Der Aufstieg der Naturwissenschaften in der Neuzeit war getragen vom Glauben, dass sich das Wissen über die Natur stetig vermehren und sich über kurz oder lang für Mensch und Gesellschaft nützlich erweisen würde. Diese Erwartungen prägten das Selbstverständnis der Naturwissenschaften. Das Projekt behandelt die Geschichte des modernen Wissenschaftsverständnisses und schlägt dabei den großen Bogen von der frühneuzeitlichen Naturforschung zu den Naturwissenschaften des 20. Jahrhunderts. Es zeigt den Wandel vom universellen Nutzenideal des 17. und 18. Jahrhunderts bis zum heutigen technischen Fortschrittsversprechen. Der Glaube an den naturwissenschaftlichen Nutzen war allerdings von Anfang an von der Einsicht begleitet, dass der Erkenntnisfortschritt nur dann gewährleistet ist, wenn sich Forschung nicht allein an kurzfristigen Bedürfnissen ausrichtet.

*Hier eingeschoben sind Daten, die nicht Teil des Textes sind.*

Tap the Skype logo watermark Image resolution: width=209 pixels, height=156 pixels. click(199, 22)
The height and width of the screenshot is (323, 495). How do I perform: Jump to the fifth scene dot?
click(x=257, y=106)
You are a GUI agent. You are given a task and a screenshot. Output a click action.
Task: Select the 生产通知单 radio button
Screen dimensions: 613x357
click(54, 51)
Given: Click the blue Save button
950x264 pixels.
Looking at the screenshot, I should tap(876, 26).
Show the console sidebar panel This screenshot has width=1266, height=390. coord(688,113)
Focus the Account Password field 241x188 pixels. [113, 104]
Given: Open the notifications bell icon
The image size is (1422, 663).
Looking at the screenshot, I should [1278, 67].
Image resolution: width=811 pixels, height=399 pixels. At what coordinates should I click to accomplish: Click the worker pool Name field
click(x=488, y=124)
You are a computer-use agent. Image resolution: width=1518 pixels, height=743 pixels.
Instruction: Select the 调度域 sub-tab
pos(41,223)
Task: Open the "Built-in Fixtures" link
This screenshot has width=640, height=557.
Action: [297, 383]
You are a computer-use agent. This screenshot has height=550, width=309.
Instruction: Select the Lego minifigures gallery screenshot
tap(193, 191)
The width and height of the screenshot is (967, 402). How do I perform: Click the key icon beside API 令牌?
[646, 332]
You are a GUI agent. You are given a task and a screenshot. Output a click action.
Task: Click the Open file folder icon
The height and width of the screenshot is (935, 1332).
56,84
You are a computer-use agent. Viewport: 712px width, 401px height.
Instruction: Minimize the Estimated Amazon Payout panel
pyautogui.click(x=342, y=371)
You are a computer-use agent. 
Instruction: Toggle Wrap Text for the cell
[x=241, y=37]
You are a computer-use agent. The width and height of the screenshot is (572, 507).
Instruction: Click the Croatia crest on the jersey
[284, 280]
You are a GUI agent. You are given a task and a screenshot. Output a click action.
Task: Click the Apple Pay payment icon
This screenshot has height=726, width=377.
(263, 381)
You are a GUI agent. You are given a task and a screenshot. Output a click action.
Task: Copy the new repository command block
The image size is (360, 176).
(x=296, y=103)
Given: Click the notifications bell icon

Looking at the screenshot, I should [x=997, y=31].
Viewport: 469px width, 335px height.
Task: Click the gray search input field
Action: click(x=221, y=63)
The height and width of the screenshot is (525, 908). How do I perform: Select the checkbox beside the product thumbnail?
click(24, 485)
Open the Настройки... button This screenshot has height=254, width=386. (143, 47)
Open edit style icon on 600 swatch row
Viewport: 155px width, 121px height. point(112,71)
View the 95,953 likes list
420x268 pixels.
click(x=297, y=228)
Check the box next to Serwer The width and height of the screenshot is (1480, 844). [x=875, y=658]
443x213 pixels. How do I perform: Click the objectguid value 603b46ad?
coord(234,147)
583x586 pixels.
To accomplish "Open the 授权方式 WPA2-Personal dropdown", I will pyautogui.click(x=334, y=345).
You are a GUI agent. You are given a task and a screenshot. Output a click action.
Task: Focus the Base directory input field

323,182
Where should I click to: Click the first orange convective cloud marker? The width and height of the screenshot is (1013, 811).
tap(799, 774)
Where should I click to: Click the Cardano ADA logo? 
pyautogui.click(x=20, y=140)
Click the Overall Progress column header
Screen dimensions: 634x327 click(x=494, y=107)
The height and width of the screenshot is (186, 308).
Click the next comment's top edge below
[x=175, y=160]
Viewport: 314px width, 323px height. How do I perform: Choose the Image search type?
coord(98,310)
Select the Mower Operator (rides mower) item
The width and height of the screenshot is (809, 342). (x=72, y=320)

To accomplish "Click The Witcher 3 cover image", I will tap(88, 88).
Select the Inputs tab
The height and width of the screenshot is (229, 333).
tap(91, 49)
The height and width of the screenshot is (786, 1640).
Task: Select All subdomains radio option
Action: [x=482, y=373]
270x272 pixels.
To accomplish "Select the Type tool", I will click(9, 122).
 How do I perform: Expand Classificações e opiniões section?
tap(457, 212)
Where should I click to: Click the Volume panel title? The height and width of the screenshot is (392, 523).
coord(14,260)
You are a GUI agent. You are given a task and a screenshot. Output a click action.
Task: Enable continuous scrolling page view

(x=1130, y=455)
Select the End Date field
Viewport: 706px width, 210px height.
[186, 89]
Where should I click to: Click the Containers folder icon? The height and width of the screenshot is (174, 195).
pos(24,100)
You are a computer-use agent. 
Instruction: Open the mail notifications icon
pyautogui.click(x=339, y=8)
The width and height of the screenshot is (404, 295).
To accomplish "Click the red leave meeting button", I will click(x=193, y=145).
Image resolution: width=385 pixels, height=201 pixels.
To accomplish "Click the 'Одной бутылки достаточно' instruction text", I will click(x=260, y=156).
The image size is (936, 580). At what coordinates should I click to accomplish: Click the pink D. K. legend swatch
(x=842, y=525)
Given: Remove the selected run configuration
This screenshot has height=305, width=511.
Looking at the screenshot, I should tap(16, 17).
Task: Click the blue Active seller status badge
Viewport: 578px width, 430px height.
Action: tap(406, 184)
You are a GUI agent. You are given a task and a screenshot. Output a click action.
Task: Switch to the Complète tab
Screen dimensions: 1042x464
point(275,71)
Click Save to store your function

Die zentralen Ergebnisse des Projekts sind als Monografie veröffentlicht:
Désirée Schauz: Nützlichkeit und Erkenntnisfortschritt. Eine Geschichte des modernen Wissenschaftsverständnisses (Deutsches Museum, Abhandlungen und Berichte, N.F. Bd. 33). Göttingen: Wallstein 2020 (Link zum Verlag).